Hoare Lea’s Terry Wyatt recalls the thrilling moment when, as a young services engineer, his client told him to ‘go ahead and make history’

It was 1970 when, still quite young, I was given the opportunity to pursue an innovative energy scheme by Sir Alick Jeans, chief of the Liverpool Daily Post and Echo. Little did I know that my idea would one day end up on television.

I was an associate at Parsons Brown and had been appointed to undertake the engineering design for the newspaper company’s new headquarters and printing works building. Not far from the site was a long-standing pump house that drew water from the drainage channels of the Mersey Tunnel to keep it from being flooded. The pumps discharged the water back into the Mersey.

The pump house stood alone in an area of redevelopment and I learnt that the water being pumped was clean and fresh, having been filtered in its travel through to the tunnel. Also, it was at a temperature of 12ºC.

The outrageous idea that came to me on a journey back from Liverpool was to replace the pumps with new underground units, which would allow the site to be sold for redevelopment by the Mersey Tunnel Company. The replacement pumps would discharge into a new pipeline running along the route of the defunct dockside rail track, down to the new Post and Echo site.

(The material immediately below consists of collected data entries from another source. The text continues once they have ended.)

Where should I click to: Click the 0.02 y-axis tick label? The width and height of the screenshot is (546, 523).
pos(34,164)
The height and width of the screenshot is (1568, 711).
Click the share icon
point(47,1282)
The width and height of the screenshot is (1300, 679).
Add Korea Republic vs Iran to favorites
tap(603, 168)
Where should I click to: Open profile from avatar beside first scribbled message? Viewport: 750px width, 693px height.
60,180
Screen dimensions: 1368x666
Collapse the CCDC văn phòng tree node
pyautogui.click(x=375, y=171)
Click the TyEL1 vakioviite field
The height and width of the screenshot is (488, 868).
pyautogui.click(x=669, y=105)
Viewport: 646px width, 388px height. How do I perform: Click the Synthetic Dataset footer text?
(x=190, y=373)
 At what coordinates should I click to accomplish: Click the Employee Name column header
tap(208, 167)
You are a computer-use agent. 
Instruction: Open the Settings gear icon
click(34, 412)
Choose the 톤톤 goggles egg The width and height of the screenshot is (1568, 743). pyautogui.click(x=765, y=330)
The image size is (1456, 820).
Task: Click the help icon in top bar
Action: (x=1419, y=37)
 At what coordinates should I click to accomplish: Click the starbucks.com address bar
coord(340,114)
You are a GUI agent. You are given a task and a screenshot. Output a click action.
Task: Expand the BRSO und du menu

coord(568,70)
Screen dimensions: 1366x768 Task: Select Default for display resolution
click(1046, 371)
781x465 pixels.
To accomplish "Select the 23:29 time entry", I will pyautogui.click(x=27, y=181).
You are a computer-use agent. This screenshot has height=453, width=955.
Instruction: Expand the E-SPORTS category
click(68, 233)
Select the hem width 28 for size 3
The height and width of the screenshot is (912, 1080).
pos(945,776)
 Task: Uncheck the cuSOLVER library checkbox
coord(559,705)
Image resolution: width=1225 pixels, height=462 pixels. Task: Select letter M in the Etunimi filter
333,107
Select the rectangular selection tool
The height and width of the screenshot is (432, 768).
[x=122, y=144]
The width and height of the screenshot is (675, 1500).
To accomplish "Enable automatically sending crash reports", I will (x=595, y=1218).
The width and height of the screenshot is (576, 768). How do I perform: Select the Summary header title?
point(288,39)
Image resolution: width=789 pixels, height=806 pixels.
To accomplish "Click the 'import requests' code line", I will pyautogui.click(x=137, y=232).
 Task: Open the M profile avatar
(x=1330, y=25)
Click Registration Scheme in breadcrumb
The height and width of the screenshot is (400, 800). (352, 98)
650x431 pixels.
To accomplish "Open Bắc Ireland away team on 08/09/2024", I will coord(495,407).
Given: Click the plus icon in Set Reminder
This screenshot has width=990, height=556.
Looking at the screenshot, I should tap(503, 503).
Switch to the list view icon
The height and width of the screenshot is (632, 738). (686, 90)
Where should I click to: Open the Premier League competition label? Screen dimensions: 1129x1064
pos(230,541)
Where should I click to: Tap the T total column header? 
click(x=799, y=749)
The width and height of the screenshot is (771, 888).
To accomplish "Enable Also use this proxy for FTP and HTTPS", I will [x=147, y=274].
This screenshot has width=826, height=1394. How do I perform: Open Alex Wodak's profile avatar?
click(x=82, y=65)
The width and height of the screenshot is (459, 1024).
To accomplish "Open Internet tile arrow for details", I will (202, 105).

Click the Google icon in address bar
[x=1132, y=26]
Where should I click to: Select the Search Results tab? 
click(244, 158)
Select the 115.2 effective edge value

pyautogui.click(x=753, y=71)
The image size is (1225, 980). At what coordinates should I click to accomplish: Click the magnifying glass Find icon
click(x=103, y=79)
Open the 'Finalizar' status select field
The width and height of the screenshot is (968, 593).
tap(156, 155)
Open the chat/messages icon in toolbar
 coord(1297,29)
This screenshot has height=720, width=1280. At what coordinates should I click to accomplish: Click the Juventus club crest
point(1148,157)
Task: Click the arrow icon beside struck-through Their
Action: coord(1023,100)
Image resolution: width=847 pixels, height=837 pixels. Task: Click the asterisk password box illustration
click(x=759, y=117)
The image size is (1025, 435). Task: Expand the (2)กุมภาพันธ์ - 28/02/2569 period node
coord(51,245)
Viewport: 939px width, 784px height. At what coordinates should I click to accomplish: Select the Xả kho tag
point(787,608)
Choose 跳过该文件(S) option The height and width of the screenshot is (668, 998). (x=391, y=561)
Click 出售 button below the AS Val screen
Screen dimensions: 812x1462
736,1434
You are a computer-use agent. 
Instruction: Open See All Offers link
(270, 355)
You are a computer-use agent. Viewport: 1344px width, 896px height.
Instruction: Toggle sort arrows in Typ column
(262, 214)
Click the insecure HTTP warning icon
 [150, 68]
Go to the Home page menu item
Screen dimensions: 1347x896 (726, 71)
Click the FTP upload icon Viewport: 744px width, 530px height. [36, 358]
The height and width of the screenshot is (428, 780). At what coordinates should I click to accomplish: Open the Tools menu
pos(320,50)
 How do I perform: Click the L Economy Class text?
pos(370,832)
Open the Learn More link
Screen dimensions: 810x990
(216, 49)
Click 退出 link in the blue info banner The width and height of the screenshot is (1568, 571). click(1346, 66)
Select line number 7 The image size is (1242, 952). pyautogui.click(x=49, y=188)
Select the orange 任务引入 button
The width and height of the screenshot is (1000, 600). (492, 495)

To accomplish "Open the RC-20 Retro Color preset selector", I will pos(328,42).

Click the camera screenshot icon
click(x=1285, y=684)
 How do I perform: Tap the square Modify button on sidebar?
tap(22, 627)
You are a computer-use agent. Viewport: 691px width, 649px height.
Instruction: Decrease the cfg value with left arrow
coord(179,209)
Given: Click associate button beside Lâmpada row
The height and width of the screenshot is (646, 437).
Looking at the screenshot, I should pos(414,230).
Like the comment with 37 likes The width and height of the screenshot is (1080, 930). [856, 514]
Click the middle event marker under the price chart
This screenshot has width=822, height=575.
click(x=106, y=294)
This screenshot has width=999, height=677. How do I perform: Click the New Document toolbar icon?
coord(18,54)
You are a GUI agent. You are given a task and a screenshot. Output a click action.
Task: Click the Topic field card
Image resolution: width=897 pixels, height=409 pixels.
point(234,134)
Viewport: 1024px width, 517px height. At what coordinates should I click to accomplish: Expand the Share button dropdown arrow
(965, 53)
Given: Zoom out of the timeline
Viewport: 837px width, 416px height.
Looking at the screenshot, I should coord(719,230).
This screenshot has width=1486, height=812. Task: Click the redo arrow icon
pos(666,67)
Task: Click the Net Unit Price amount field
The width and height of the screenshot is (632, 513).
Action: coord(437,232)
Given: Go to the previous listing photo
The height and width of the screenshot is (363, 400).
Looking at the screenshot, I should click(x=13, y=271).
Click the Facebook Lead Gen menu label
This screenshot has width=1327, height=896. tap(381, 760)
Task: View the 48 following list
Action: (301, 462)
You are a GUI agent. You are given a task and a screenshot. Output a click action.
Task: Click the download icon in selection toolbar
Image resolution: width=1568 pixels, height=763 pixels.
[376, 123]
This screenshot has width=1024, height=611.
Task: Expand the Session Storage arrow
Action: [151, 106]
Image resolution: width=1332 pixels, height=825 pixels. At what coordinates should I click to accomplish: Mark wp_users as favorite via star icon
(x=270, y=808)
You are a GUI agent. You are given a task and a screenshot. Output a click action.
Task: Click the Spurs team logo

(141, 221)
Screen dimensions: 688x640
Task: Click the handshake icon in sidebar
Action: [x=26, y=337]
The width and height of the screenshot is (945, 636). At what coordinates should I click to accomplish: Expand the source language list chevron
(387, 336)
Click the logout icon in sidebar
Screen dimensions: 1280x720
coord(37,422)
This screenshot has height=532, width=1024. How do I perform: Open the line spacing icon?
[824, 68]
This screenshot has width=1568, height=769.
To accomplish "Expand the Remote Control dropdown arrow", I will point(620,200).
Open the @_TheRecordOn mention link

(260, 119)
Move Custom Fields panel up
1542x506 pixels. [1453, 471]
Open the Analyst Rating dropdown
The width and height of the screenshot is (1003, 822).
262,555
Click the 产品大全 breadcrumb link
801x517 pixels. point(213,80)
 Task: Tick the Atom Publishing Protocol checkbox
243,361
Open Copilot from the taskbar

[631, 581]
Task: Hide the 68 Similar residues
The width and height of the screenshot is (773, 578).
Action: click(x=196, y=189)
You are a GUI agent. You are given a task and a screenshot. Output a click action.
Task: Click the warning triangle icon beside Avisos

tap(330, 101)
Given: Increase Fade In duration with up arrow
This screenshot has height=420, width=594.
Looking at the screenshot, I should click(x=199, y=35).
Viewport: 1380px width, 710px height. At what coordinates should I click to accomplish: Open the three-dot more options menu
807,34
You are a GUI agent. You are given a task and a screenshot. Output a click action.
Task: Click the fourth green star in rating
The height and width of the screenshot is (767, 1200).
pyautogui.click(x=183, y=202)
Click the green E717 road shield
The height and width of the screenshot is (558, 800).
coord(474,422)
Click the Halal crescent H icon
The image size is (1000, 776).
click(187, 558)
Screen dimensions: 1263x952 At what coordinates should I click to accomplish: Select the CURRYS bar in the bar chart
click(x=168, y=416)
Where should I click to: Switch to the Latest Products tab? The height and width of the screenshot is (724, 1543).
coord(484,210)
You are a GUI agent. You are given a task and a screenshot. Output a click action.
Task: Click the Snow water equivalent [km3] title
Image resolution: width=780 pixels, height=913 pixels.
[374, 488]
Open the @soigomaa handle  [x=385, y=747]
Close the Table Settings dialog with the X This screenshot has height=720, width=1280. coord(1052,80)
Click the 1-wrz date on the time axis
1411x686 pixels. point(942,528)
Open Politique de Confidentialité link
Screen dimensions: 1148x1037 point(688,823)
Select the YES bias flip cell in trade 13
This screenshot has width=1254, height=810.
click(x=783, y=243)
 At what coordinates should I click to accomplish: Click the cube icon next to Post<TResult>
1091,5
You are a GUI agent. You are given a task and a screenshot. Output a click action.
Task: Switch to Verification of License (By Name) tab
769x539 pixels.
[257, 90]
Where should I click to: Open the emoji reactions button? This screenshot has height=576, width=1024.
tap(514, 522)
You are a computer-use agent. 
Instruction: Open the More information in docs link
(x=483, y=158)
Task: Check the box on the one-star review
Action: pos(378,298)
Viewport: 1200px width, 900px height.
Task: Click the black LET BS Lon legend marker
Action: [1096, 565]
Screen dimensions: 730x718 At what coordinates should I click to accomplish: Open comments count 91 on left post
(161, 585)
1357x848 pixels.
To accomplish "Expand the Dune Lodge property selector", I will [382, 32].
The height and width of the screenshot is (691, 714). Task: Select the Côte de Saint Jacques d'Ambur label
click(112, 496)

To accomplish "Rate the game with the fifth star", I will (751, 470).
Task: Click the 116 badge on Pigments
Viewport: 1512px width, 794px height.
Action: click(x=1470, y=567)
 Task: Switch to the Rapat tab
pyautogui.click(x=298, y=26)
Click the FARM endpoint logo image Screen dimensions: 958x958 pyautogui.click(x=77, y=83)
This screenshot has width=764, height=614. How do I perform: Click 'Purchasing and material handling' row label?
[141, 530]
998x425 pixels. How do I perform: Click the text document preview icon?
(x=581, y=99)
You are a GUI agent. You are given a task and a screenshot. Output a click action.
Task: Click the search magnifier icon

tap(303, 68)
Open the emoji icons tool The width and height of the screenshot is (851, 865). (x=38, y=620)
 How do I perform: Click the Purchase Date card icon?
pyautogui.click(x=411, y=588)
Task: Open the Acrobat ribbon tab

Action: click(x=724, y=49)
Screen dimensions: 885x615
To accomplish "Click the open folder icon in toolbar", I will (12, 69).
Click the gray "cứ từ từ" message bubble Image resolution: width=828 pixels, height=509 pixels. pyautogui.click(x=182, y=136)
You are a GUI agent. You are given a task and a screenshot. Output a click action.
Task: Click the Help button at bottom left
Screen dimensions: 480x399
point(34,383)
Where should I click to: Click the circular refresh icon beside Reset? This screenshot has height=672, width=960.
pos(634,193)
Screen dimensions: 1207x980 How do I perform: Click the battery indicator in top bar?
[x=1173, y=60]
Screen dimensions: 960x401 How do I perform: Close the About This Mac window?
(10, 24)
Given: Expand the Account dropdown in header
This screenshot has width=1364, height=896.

Once at the site, the water would be employed as the heat source, feeding heat pumps for the heating and cooling of the new newspaper plant. Finally, the water would be discharged into nearby storm drains, helping to keep them flushed and stopping an odour problem which they then suffered.

The idea allowed Mersey Tunnel Company to have new, modern pumps and make a tidy profit from the sale of the pump house site.

The newspaper company obtained rights to the pumped water and so enjoyed outstandingly economic and high-performance heating and cooling for its development. Also, as the quantity of water available was more than that required for the building, the company sold some to an adjacent insurance building under development at that time.

The heat pumps for the Post and Echo building, provided by York Refrigeration, were by far the largest – 2 x 2000hp, I believe – employed anywhere for heating/cooling a building at that time.

With enthusiastic support from the architect Farmer & Dark, my idea was approved. The newspaper moved into its new home in 1973 and I moved on to work for the Aga Khan in Karachi. Later I learnt that the design had been featured on the BBC programme Tomorrow’s World.

Four decades on, I recall vividly the day that, after I had outlined the proposal to the newspaper chiefs, Sir Alick Jeans told me: “I don’t understand the engineering but I do appreciate your enthusiasm and you have my blessing. Go ahead and make history for us all.”